Simone Biles hears it all, from fans and trolls, then listens to herself

Simon Biles on the uneven bars at the United States Women’s Olympic Gymnastics trials finals at the Target Center in Minneapolis on Sunday.  (Pioneer Press)
By Candace Buckner Washington Post

MINNEAPOLIS – Wherever Simone Biles goes, mania follows. It’s a fitting welcome for the nation’s best gymnast, who is also one of the most dominant athletes in the world.

Yet wherever she appears, cynicism lurks. It’s a peculiar reaction Biles notices and realizes no number of gold medals will change. Biles’ withdrawal from the all-around competition at the 2021 Olympics in Tokyo, when she experienced a sensation with a silly name (but one that presents dangerous consequences), produced a wellspring of empathy and support. However, Biles’s decision to prioritize her mental health also gave license for some to call her a quitter.

High-level athletes love to fuel up on negativity. Even the best go searching for an anonymous “they” – anyone who dares express an opinion other than adoration – for inspiration. Just listen to an athlete fresh off a triumph and in the throes of adrenaline give an audience to his or her haters. They doubted me! Biles, too, discovers online trolls here and there, nesting in the comments sections just to rehash what happened in 2021. But during her gymnastics comeback, with her skills as astonishing and jaw-dropping as ever, Biles has given up on trying to disprove her doubters.

Late Sunday night, after Biles earned an Olympic berth by crushing the all-around competition at the U.S. women’s trials, she considered the quadrennial observers of gymnastics. The ones who last thought about vaults and bars during her nightmare in Tokyo. Biles knows they’re out there, and they have opinions. Yet, she knows she can’t win back everyone.

“It doesn’t even matter if I do it. They’ll still say: ‘Oh my gosh, are you going to quit again?’ ” Biles said. “And if I did, what are you going to do about it? Tweet me some more? Like, I’ve already dealt with it for three years.”

To witness the contrast between the boisterous followers of gymnastics who worship her and the small yet bombastic community that reviles what she did, you only need to spend a few minutes in a sold-out arena. The screams are deafening. When Biles appears, girls in the crowd, and even their parents, lose themselves. They know the sport and observe every moment with a proctor’s eye for detail. During the first day of the women’s trials, Biles looked shaky on the beam, and the crowd gasped, thinking the G.O.A.T. would fall. When she dismounted, needing to take a step back to catch herself, Biles rolled her eyes and mouthed a naughty word. The crowd reacted with a pearl-clutching reaction: “Oooo!

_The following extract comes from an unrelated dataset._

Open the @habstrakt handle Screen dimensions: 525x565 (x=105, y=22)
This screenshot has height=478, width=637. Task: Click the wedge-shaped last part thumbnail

The second night, Biles commanded her floor routine, the crowd hanging on every tumbling pass, every atmosphere-defying leap that propelled this 4-foot-8 human 12 feet into the air. Teammate Jordan Chiles watched wide-eyed from the floor, cheering her on. Biles’s fans couldn’t get as close as Chiles, but when she finished – placing her right hand up to her face in a playful way – like Oh! Look what I just did! – they jumped to their feet in appreciation. Even some of the judges were smiling. Later, the biggest pop star in the world replied to a post that replayed Biles’s performance, expressing her awe with six emoji. Taylor Swift’s message garnered 2 million views and counting.

Their love is loud and unrestrained. Biles hears it all.

“Oh my goodness! Thank you guys so much, I wouldn’t be here without all of you,” Biles said late Sunday night, when asked to give a message to the fans who packed Target Center. “Each and every comment that I see or tweet, or parents’ Instagrams that are like, ‘Oh my gosh, my daughter’s wearing your (leotard), she’s so excited!’ … It’s just really exciting. It warms my heart and I see most of it but it just keeps me running.”

And yet, resentment persists. Biles posted a series of photos on Instagram ahead of the trials, each one showing glimpses of her effervescent personality. In the avalanche of adoration and approvals of yassss queen!, one rogue comment called her a “Quitter.” Last month, in the comments on a Washington Post story that focused on Biles returning with more challenging routines after Tokyo, one user accused her of “whining.” Another expressed the sarcastic hope she “does not choke this time.”

Their criticism might represent just a speck next to the fawning majority, but Biles hears this, too.

Her fans rush to her defense, overwhelming the noise with even more applause. They call out the uncomfortable truth that the greatest gymnast this country has ever produced is a Black woman, powerful and unapologetic in her dominance, and the naysayers who were quick to pounce on her moment of vulnerability appeared to be largely conservative, white and male.

“They want to see us fail,” Biles said, not referring to anyone specifically. Only the anonymous “they.”

“They want to see the rise to success, and as soon as you get it, and you take that and run with it and you start reigning for a really long time, they want to see the downfall, which is really unfortunate,” Biles continued. “Because sports hasn’t seen athletes like we’ve seen before, so you really have to give them their flowers in the sport, because once they’re gone, you’re going to miss them.”

Biles isn’t trying to prove her critics wrong. Her reasons for competing aren’t solely to satisfy her fans, either.

“I feel like my ‘why’ is nobody’s forcing me to do it,” Biles said. “I wake up every day and choose to grind in the gym and come out here and perform, for myself, just to remind myself that I can still do it.”

Biles hears the love as well as the hate. But it’s her inner voice that screams the loudest motivation.